▶ **Task objective**: Check each line of the entries below for the string "circle"; copy every line where it appears.

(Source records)
* * * * *

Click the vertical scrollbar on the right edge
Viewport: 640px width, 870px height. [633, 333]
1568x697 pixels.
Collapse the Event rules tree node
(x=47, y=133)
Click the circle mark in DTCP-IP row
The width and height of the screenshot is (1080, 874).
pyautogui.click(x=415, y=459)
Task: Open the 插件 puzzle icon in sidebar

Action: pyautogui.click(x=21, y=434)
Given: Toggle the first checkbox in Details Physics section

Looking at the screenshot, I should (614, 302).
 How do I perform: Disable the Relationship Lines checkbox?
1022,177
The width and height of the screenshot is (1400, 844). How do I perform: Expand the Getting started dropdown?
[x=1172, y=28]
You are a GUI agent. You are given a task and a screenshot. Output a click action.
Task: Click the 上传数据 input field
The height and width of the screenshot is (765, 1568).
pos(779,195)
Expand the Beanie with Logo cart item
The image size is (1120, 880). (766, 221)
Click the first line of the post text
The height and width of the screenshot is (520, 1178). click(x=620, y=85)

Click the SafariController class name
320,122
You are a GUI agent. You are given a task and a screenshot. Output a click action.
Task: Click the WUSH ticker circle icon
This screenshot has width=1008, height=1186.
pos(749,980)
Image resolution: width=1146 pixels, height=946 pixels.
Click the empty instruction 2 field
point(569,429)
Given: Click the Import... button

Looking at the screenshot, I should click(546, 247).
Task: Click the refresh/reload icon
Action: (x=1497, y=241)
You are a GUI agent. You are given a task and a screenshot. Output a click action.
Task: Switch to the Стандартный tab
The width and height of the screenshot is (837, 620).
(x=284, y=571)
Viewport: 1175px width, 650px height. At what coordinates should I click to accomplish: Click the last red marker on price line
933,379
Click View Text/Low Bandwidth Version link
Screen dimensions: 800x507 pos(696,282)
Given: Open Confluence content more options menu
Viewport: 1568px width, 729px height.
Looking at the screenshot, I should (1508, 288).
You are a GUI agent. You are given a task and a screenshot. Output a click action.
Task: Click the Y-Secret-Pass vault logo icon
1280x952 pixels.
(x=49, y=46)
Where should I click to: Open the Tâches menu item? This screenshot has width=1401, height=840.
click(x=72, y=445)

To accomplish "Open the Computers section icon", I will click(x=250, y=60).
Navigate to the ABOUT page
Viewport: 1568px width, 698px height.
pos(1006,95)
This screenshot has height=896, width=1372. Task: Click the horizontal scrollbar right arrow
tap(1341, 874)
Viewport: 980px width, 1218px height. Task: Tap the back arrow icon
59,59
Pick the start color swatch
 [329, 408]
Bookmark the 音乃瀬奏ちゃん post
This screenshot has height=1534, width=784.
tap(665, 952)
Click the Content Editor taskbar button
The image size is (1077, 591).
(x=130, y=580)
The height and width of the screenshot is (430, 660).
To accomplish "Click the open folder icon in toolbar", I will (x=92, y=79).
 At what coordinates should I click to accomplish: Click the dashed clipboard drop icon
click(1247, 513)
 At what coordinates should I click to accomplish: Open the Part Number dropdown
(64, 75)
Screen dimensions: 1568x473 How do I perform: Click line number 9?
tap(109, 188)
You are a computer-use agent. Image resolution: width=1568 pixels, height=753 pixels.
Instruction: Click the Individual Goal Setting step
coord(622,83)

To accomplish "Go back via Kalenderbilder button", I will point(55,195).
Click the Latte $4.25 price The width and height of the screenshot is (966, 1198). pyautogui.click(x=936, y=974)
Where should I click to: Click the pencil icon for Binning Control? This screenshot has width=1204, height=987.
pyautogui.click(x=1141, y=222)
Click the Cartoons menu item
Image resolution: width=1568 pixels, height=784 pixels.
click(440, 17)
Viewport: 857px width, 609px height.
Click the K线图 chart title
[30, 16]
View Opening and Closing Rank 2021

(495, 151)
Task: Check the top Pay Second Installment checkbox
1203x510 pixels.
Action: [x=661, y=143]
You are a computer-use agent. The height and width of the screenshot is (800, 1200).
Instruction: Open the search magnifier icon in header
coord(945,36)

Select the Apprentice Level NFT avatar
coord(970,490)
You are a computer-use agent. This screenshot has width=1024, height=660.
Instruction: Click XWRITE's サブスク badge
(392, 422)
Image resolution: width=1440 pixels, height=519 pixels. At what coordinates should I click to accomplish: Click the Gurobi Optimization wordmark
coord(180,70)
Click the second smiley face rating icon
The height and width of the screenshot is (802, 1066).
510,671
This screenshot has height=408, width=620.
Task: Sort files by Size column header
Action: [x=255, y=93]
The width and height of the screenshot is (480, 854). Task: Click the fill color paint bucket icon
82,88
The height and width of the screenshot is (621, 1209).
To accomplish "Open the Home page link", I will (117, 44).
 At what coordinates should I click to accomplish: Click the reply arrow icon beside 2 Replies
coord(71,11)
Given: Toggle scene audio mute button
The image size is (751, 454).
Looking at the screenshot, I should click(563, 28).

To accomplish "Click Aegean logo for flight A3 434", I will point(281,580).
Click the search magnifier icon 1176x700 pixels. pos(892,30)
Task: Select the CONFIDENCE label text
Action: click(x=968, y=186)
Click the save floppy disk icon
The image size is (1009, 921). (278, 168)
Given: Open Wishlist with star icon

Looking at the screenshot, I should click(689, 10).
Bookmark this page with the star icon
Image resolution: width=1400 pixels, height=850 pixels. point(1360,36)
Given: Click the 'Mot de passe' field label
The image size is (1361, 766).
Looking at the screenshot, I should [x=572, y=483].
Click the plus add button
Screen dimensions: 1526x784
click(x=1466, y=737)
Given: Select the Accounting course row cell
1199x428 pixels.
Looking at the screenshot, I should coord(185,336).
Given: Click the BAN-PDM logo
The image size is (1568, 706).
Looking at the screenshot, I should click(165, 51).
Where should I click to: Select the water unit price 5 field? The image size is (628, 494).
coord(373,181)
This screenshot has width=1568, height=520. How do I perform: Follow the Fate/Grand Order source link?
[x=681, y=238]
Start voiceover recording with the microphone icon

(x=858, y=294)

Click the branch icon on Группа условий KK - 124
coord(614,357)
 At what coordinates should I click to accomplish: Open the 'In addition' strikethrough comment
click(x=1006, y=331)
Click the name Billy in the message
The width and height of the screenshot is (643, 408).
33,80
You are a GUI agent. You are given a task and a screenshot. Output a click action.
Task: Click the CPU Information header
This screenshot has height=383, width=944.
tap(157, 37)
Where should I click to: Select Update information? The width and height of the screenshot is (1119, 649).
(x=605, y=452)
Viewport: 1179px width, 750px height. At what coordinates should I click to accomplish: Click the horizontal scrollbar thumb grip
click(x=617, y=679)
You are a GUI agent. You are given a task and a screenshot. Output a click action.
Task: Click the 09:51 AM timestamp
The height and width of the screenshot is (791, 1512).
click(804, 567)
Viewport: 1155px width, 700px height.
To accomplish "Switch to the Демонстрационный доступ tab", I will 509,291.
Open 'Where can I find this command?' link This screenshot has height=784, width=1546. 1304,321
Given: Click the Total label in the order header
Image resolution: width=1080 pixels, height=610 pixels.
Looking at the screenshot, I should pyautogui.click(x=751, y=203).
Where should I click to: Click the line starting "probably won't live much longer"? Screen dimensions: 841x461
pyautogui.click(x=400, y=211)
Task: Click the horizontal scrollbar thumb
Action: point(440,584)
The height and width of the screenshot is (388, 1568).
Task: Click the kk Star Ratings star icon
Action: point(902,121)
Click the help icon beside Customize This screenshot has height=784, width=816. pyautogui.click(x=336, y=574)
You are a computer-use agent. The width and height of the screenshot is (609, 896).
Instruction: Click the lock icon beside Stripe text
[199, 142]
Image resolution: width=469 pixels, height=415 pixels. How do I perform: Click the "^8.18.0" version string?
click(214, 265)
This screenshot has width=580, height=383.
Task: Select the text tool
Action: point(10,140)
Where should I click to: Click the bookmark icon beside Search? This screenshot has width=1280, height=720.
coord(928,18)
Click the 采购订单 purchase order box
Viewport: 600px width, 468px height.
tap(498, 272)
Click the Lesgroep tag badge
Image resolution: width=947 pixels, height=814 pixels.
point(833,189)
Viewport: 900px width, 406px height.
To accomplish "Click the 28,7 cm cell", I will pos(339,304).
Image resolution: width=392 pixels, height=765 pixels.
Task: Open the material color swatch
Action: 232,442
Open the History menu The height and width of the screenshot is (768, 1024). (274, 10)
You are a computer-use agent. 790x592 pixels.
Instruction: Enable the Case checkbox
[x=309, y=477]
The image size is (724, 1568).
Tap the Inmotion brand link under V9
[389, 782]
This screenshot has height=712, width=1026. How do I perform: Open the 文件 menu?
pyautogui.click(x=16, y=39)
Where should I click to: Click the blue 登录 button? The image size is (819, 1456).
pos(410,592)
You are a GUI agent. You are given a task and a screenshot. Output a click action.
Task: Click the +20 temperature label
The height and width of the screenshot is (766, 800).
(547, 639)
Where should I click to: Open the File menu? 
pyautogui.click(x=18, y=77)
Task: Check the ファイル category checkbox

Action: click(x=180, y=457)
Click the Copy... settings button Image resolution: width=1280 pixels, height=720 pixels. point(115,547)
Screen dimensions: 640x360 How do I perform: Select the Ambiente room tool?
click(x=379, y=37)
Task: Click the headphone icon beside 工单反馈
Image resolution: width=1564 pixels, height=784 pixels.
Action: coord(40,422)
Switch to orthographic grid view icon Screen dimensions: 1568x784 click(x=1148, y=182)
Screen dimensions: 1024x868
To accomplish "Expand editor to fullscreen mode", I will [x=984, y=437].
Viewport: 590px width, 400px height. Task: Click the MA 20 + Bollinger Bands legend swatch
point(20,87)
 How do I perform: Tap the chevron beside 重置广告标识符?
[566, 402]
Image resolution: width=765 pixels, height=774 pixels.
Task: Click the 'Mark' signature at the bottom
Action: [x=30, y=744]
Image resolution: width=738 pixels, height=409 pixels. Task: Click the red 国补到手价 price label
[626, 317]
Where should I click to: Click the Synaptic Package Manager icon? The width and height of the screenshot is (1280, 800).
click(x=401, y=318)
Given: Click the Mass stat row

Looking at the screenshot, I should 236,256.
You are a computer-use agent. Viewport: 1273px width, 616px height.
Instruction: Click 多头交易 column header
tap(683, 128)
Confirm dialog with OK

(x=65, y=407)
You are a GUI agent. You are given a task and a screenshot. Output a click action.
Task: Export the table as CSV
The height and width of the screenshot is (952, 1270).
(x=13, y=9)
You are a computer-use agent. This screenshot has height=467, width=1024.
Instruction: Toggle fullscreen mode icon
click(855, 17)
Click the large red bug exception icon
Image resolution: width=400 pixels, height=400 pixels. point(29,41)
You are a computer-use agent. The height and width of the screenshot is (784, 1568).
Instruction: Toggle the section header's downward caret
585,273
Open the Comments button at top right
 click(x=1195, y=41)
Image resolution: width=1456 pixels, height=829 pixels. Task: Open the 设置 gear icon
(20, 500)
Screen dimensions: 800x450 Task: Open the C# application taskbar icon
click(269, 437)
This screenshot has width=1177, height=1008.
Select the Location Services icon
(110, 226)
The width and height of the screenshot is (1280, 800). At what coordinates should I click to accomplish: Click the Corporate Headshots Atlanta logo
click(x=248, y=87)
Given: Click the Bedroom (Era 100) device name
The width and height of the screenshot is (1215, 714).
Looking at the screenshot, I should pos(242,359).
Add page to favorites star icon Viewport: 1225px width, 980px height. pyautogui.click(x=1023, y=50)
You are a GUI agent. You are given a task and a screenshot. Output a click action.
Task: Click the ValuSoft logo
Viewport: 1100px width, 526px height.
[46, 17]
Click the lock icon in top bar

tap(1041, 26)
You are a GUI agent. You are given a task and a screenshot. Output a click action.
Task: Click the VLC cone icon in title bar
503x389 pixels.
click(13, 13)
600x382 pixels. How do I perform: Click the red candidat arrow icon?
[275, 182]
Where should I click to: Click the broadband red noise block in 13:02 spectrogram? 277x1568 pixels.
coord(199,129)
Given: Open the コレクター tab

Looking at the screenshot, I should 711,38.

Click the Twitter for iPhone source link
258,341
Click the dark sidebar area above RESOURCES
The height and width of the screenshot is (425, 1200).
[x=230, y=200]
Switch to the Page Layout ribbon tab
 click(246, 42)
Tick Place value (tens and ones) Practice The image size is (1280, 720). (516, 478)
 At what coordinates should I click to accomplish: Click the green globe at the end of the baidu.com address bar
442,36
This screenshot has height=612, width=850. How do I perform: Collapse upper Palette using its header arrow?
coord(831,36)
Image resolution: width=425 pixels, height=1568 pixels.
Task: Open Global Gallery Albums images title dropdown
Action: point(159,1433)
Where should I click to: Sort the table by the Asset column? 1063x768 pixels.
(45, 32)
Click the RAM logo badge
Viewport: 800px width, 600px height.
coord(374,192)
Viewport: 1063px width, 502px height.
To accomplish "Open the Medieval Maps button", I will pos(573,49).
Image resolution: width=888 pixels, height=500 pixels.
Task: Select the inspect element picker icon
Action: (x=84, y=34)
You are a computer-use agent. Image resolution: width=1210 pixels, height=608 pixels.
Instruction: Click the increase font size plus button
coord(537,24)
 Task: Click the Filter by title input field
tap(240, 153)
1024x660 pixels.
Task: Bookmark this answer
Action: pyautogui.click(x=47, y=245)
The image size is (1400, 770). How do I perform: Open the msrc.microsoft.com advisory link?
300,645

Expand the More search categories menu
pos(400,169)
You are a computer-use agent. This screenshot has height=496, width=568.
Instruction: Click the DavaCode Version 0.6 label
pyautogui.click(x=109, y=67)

* * * * *

▶ **Reply**:
Click the circle mark in DTCP-IP row
Task: Click the WUSH ticker circle icon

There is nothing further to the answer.